Death not from drowning, but from blows delivered with a blunt object on Julie Knight’s face and forehead.

Sheriff Strowe allowed the funeral to take place and a week’s gossip to pass and then he began asking questions.

He asked his most important questions of Lonnie Davenport, who had been seen by scores of classmates and townspeople after the Forks basketball game, in the company of Julie Knight.

“I met her in the student parking lot next to the gym after the game, Sheriff Strowe,” Davenport told the sheriff at his home on a subsequent weekday after school. “I mean, she always met me after the games. Football, basketball, baseball.”

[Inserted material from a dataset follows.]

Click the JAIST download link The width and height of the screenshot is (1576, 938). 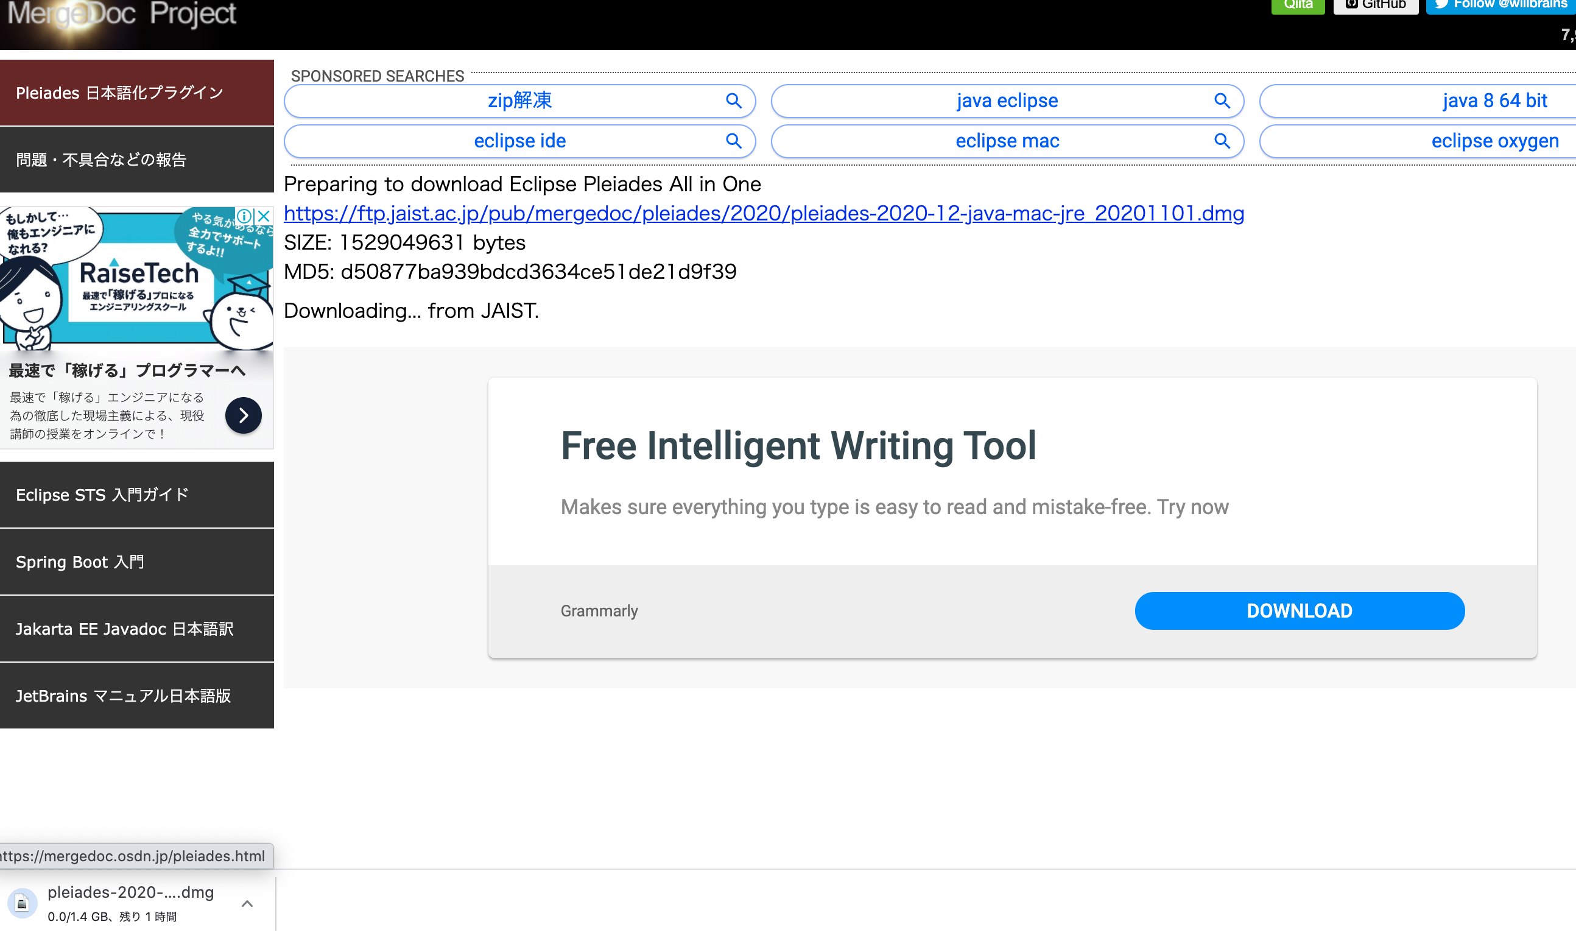click(763, 213)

“Whose car did you leave in?” Strowe wanted to know.

“Her little economy job. The Atomic Clock, she called it. Atomic clocks use vibrations to run. It was the most vibrating clunker on the face of the earth. I left my car parked in the lot, like I always do when we hit the main drag to celebrate a victory.”

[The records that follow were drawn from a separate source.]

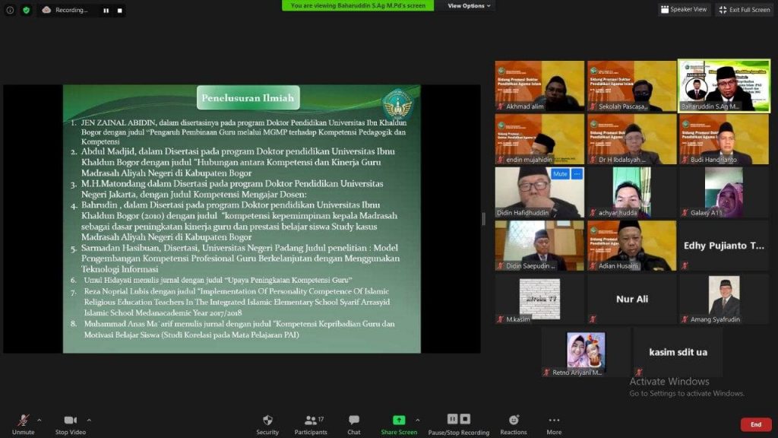Mute Didin Hafidhuddin using the Mute button
This screenshot has width=778, height=438.
point(560,174)
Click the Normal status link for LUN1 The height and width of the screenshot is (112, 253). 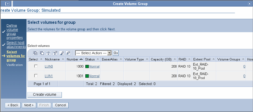coord(94,76)

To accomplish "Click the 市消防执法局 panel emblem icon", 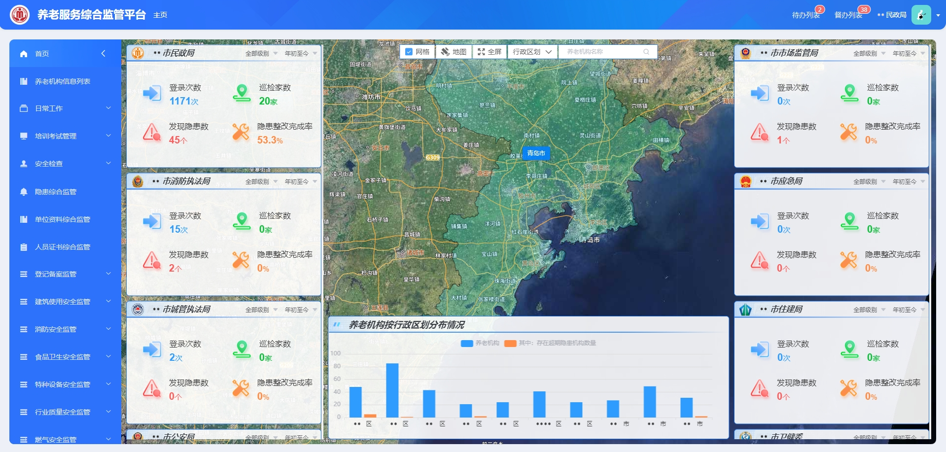I will click(138, 181).
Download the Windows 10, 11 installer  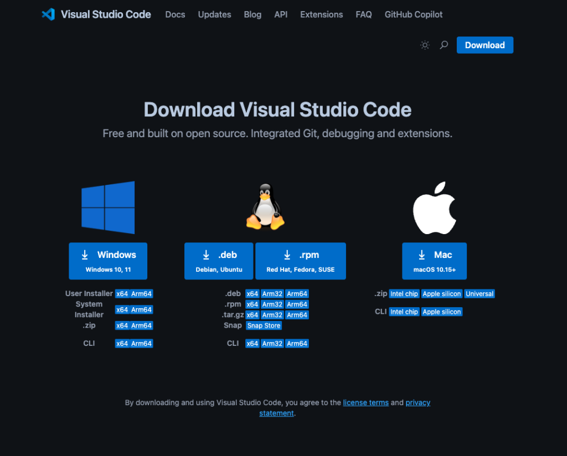point(108,261)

“Where did you and Julie go on the night of the Forks game?”

“Let me see—” the boy hesitated.

“We already have statements from witnesses,” said Sheriff Strowe, indicating it might be wise of Lonnie to display honest, total recall.

“Well, we stopped in at the Burgerama. Two dozen kids must have seen us there plus the waitress, Mink Elingson. She’s a Zachary High junior.”

“What time did you leave the Burgerama?”

“Around eleven o’clock. After that we dropped into the Tiger Den on South Commercial, four blocks from the school. It’s a jock hang-out. We left there about twelve, maybe a little before. Julia drove me back to the student lot near the gym. Add about a half-hour for getting-to-know-you time, Tactility Sessions, we call them. Touch. About 12:15 a.m., we said goodnight. I drove home in my car and Julie left in hers. That’s the last I saw of her.”

“You didn’t drive in her car down to the picnic grounds on Lake Loon,” Sheriff Strowe wanted made clear.

“Cold as it was that night? No way. I remember that distinctly. It was the first freeze of the new year. We had all we could do to keep from freezing that half hour we were parked in the school lot. Her heater is a real turkey.” He dropped his head then, suddenly: “Was.”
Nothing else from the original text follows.